02 | 戸惑いと称賛 ─ ビジターズの波紋
1984 -1985



 1983年5月、佐野元春は新しい音楽の形を求めてアメリカへと旅立った。そのちょうど1ヶ月前に発表されたコンピレーション作品『No Damage』は、佐野元春が不在にもかかわらず初のNo.1ヒットを記録。これによって彼に対する評価と期待は日増しに高まり、新しい作品が渇望されるようになっていった。

 84年3月、約1年間のNY生活を終えて帰国した佐野元春は、まず翌月4月21日に1年ぶりとなるシングル「トゥナイト」を発表する。このシングルはNYへ旅立つ前の佐野元春の作品の延長線上に位置するものであったため、新作を心待ちにしていたファンに安心感を与えた。

 しかし、その安心感は一時的なものに過ぎず、その1ヶ月後に発表される約2年ぶりとなるオリジナル・アルバム『VISITORS』で、想像できないほどの衝撃を食らわされることになるとは、この時点ではまだ誰も知らなかった。

 

 大きな期待をもって迎えられた、佐野元春待望のニュー・アルバム『VISITORS』は、84年5月にリリースされた。およそ1年にわたるNY滞在の間に練り上げられ完成をみたこの新作は、誰も予想することができなかった内容で、佐野元春の作品を聴いてきたリスナーのほとんどが、戸惑わずにはいられなかった。

 アルバムのトップを飾る「コンプリケーション・シェイクダウン」は、当時、アメリカでも発生したばかりの手法であり、当然日本では誰もやろうとさえしていなかった“ラップ”を取り入れた楽曲だった。しかも、「コンプリケーション・シェイクダウン」と同様の、ヒップホップの手法が用いられた曲がアルバムの大半を占めていた。そして、何より驚かされたのが佐野元春自身の歌唱法の変化だった。
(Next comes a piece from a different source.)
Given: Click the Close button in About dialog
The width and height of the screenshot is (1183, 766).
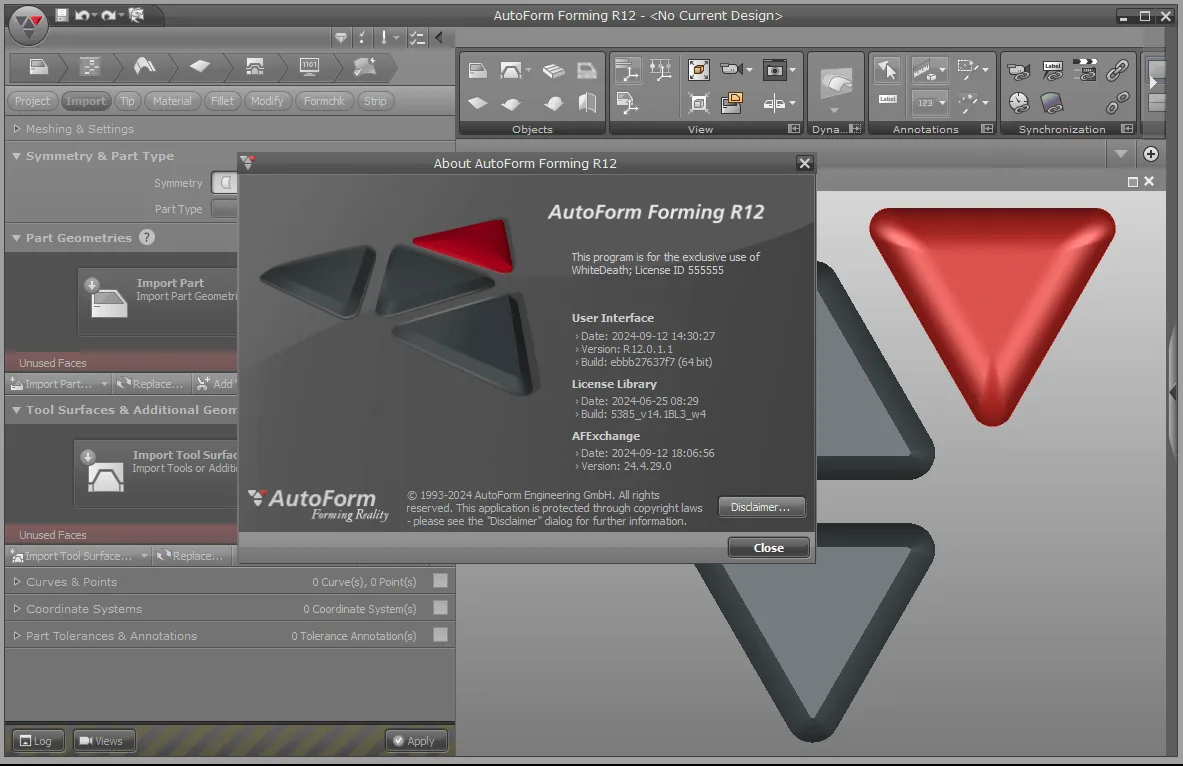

 当然のことのように、『VISITORS』の評価は賛否両論に分かれることになる。新しいヒップホップ・カルチャーにいち早く注目していた音楽ファンには拍手をもって迎えられた。そして最初は戸惑っていたファンも、生まれたばかりの“ラップ”を完全に消化しきっていたその内容に次第に理解を示していった。

 

 とはいえ、ヒップホップ・カルチャーとともに育ってきた若者が当然のことのように自然に取り入れたその音楽をようやく聴けるようになったつい最近まで、このアルバムの波紋は静かに広がり続けていたのかもしれない。